#### Challenge
Copy out every line of the records below, requests included, and multiply each coordinate in the answers by 2.45, rounding to whole numbers with halves rounded up. Leave all numbers in the requests unchanged.

#### Data supplied

-=-=-=-=-

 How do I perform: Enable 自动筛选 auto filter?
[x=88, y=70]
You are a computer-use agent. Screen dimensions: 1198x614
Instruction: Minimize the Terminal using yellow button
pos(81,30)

-=-=-=-=-

#### Output
 How do I perform: Enable 自动筛选 auto filter?
[x=216, y=172]
You are a computer-use agent. Screen dimensions: 1198x614
Instruction: Minimize the Terminal using yellow button
pos(198,74)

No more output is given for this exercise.